Document
European loan agency: finding the right balance of agility and stability

May 17, 2023

Learn what to look for in a loan agency partner to help you streamline transactions and avoid unnecessary obstacles.

The European loan market is in a period of transition right now. Some sectors are heating up and others are stagnating due to a variety of ever-changing geopolitical and macroeconomic factors.

Overall issuances in Europe are down since last year “as high inflation, rising interest rates and cooling M&A activity put the brakes on leveraged loan and high yield bond issuance,” states a recent White & Case article.

However, “average deal sizes across syndicated loans and high-yield bonds in Europe are at a record high,” according to S&P Global Market Intelligence. And in another report, Bloomberg says that “loans with ESG terms are growing to a record slice of the pie” in Europe.

As the market continues to shift and evolve, some needs remain constant. No matter the climate, successfully closing a deal will always depend upon the ability of all parties to move quickly, act responsively and ensure you have what you need when you need it.

What is loan agency?

(Text and element pointing items)
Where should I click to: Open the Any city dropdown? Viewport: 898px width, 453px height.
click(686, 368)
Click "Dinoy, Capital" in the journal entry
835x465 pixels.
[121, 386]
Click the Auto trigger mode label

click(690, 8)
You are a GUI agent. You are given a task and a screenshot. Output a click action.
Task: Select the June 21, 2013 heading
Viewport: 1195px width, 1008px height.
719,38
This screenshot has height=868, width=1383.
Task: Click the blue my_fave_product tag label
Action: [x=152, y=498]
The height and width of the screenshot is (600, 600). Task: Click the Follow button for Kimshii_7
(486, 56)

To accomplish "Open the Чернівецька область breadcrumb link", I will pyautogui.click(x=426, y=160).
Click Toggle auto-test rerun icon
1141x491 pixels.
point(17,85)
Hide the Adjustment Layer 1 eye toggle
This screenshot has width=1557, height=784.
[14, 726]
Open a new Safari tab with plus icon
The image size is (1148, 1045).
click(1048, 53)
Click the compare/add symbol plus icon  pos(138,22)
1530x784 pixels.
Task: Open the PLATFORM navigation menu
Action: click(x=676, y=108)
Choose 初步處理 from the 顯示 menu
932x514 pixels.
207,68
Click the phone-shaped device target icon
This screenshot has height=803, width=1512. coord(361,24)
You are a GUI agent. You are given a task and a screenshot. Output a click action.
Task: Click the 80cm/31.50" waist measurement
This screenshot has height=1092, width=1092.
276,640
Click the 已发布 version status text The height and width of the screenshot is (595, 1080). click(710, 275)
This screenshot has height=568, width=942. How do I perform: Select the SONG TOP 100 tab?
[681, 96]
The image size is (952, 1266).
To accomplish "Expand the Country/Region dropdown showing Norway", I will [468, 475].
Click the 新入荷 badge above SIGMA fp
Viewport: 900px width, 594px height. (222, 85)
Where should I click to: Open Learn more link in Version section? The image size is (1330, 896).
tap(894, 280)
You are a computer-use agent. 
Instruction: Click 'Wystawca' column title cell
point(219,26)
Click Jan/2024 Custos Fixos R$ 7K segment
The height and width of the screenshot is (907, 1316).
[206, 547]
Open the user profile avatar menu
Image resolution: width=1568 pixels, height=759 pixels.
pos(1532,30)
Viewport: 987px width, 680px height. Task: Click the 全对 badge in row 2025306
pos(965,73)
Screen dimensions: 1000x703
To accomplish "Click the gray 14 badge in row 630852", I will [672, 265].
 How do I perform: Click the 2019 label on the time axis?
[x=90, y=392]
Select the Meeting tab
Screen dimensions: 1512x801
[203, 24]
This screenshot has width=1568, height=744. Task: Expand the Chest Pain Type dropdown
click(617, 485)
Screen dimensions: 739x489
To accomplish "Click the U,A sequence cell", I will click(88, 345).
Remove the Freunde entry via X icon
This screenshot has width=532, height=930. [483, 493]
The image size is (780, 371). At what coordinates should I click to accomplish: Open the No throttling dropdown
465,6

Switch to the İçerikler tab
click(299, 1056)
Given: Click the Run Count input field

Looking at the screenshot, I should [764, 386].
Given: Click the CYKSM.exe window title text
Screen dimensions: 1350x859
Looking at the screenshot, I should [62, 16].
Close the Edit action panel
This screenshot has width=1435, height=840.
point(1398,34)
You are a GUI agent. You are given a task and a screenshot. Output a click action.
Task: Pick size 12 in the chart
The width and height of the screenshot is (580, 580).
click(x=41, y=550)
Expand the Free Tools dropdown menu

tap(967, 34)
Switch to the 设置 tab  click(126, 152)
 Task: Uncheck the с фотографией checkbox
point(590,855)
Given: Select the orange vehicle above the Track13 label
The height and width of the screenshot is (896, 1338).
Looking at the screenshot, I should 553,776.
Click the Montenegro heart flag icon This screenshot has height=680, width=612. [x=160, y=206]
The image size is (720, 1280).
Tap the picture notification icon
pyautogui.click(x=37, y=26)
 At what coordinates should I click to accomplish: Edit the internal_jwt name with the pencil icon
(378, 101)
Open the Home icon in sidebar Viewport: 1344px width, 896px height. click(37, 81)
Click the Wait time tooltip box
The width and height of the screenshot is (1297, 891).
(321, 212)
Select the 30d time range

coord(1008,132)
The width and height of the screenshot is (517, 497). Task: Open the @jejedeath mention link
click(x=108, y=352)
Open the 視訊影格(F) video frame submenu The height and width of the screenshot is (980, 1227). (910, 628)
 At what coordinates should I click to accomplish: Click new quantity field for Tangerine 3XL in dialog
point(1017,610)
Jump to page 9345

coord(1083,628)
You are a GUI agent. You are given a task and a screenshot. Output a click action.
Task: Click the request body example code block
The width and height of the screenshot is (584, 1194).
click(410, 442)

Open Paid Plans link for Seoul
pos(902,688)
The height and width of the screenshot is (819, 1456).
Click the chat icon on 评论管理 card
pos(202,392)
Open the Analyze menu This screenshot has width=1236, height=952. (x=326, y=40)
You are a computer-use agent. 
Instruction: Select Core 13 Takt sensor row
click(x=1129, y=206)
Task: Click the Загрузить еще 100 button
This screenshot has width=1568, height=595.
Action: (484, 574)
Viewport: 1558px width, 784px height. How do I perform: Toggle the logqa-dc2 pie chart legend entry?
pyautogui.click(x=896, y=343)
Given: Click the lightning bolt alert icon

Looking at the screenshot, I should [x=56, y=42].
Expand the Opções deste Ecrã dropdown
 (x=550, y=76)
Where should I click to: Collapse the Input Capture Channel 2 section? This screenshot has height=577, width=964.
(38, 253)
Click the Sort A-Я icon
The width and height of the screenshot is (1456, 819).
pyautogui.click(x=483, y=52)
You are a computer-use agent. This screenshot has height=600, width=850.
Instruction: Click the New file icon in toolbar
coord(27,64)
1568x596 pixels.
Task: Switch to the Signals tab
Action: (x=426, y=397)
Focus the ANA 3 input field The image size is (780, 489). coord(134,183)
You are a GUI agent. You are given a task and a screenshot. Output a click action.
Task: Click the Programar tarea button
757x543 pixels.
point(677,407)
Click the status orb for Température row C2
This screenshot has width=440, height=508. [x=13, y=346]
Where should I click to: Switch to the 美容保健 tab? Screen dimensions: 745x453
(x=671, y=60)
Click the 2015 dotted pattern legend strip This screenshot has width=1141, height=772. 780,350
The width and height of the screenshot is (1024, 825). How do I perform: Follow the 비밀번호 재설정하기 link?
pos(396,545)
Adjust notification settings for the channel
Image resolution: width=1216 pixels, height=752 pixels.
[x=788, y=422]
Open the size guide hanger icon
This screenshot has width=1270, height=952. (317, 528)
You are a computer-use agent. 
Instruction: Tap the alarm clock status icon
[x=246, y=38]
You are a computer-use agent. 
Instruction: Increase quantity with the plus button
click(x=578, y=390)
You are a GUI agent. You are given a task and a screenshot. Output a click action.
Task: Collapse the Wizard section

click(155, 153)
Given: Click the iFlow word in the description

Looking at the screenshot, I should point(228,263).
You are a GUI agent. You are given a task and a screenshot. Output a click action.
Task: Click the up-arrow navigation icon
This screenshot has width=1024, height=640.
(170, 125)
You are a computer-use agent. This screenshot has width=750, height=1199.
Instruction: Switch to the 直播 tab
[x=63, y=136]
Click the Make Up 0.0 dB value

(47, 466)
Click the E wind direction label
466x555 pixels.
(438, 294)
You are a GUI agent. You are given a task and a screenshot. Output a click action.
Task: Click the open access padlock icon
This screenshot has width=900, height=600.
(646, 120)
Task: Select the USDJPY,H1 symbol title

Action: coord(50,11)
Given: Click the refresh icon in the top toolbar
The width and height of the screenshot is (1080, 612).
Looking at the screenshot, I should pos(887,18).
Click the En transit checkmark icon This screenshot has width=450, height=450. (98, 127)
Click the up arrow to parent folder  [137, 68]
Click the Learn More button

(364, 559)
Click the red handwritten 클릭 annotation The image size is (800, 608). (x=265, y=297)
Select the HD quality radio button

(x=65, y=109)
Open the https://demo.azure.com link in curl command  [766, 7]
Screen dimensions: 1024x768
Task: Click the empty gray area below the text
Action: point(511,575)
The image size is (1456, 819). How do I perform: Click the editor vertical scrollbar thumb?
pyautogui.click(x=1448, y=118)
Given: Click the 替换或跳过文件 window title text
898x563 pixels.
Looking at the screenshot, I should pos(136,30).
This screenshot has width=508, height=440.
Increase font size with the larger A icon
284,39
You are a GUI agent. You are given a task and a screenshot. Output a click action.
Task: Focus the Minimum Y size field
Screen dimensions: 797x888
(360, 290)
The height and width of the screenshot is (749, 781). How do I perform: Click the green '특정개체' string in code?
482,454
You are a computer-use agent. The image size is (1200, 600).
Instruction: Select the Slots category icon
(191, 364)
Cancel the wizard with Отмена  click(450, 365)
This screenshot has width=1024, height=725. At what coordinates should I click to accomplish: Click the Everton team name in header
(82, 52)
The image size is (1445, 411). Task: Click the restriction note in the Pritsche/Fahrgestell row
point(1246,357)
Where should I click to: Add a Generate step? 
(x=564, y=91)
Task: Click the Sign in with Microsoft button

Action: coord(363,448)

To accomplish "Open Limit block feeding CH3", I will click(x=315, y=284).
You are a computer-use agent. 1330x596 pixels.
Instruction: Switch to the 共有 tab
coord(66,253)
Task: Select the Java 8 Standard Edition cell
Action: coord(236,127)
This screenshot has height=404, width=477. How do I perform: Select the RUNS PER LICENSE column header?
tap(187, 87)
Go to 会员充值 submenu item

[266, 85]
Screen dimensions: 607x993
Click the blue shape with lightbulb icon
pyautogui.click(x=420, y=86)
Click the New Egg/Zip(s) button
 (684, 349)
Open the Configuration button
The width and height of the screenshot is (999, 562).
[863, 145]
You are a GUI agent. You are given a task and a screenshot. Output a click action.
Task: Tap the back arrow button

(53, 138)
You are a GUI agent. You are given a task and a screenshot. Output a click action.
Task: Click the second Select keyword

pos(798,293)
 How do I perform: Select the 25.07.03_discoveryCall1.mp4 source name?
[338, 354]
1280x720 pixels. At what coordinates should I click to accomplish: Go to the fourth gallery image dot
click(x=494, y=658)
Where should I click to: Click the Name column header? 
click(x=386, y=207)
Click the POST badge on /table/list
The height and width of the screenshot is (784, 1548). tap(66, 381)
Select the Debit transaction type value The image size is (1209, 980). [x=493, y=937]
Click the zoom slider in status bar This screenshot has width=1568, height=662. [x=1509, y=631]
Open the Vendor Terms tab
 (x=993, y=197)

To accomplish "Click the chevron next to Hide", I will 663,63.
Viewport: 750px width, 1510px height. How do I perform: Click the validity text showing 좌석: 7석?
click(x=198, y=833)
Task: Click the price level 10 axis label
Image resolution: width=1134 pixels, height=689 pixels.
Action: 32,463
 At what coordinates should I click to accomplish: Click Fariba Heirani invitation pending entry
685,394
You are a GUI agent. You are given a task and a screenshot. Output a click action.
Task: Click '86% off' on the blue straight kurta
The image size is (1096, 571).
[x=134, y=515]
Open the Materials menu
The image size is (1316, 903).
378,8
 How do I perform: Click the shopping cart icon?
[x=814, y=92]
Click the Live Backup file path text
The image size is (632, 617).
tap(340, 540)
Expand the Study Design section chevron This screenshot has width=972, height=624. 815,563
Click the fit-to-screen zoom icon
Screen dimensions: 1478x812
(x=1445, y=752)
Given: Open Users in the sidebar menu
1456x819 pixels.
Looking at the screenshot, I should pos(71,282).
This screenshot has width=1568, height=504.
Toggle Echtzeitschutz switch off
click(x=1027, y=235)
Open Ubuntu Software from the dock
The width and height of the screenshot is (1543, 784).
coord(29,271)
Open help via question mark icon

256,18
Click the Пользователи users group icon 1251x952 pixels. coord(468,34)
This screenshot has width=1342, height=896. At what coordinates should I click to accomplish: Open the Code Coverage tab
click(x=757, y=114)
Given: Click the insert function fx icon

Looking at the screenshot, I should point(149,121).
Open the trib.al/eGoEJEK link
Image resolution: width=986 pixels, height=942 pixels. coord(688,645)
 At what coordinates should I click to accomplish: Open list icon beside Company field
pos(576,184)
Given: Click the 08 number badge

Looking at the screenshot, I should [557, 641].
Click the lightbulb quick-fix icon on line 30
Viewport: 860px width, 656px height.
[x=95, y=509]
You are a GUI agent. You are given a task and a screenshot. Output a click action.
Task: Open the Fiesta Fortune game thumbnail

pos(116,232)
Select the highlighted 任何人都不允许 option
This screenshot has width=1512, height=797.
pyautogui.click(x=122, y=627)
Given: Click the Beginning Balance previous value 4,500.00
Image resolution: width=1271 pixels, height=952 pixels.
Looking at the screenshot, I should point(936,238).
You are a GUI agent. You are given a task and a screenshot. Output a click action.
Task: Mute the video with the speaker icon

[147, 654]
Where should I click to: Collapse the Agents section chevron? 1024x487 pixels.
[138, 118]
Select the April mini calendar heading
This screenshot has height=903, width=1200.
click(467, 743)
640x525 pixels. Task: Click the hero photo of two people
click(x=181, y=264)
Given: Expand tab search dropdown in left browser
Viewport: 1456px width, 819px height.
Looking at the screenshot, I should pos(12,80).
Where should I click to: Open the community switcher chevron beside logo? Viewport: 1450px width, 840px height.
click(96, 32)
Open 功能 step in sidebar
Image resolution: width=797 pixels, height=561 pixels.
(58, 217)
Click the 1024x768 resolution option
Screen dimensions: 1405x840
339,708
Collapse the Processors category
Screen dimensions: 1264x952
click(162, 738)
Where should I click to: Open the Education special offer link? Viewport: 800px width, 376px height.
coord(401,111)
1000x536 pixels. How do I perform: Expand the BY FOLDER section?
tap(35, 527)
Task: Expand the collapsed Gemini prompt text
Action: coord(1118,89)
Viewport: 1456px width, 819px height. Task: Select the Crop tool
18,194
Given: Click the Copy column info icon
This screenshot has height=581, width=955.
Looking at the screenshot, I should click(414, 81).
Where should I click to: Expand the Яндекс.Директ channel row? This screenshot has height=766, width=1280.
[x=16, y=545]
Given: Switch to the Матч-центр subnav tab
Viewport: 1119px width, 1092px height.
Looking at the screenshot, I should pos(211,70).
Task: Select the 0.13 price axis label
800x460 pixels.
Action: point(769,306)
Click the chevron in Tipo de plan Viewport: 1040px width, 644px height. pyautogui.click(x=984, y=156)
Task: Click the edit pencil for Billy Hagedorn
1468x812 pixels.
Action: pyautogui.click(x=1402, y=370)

Tasks to carry out
a – For each statement about the article on European loan agency, answer yes or no and quote the words from the article that decide it. (i) Overall issuances in Europe have risen since last year. (ii) S&P Global Market Intelligence reports that average deal sizes across syndicated loans and high-yield bonds in Europe are at a record high. (iii) Bloomberg reports that loans with ESG terms are shrinking in Europe.
b – Write a continuation of the article on European loan agency, starting after its final line.
The items were taken from a different source than the article.

Written responses
a –
(i) No: "Overall issuances in Europe are down since last year."
(ii) Yes: "average deal sizes across syndicated loans and high-yield bonds in Europe are at a record high."
(iii) No: "loans with ESG terms are growing to a record slice of the pie."

b –
Loan agency, at its most fundamental level, is when a party serves as facility agent and acts as an intermediary between a borrower and their lenders. Primary functions include the processing of payment activity on the loan and acting as a central liaison for amendment and waiver activity.

Loan agency providers broadly fall into two categories: bank agents (serving as operational support for their lending divisions) and non-bank, third-party agents. Bank agents, while stable, often lack the urgency and flexibility of their smaller counterparts. And independent agents, while agile, often lack the financial strength and capabilities of larger institutions.

“At U.S. Bank, we try to find the perfect balance right in the middle of those two groups,” says Joshua Theodore, vice president of business development at U.S. Bank Global Corporate Trust. “We have the backing of a large, financially secure organization, but also a nimble responsiveness and client-focused mindset throughout the deal execution and ongoing loan servicing.”

Sometimes, it can make sense for credit funds – or even large banks with internal loan agency teams – to outsource loan agency work to better-suited firms.

“It’s common for loan agency work to be a non-core activity within larger lending institutions. The lending itself and borrower due diligence are where they want to focus, and the agency roles just happen to be a necessary operational role. Their appetite to do this type of work isn’t always high, and if it’s something they can easily outsource, they’re often happy to do so.”

The benefits of agility: speed and efficiency

The information loan agents facilitate between a borrower and lenders can be vital for investment decision-making. Communication is crucial, and clients expect agents to be responsive and proactive throughout the entire course of servicing their transactions.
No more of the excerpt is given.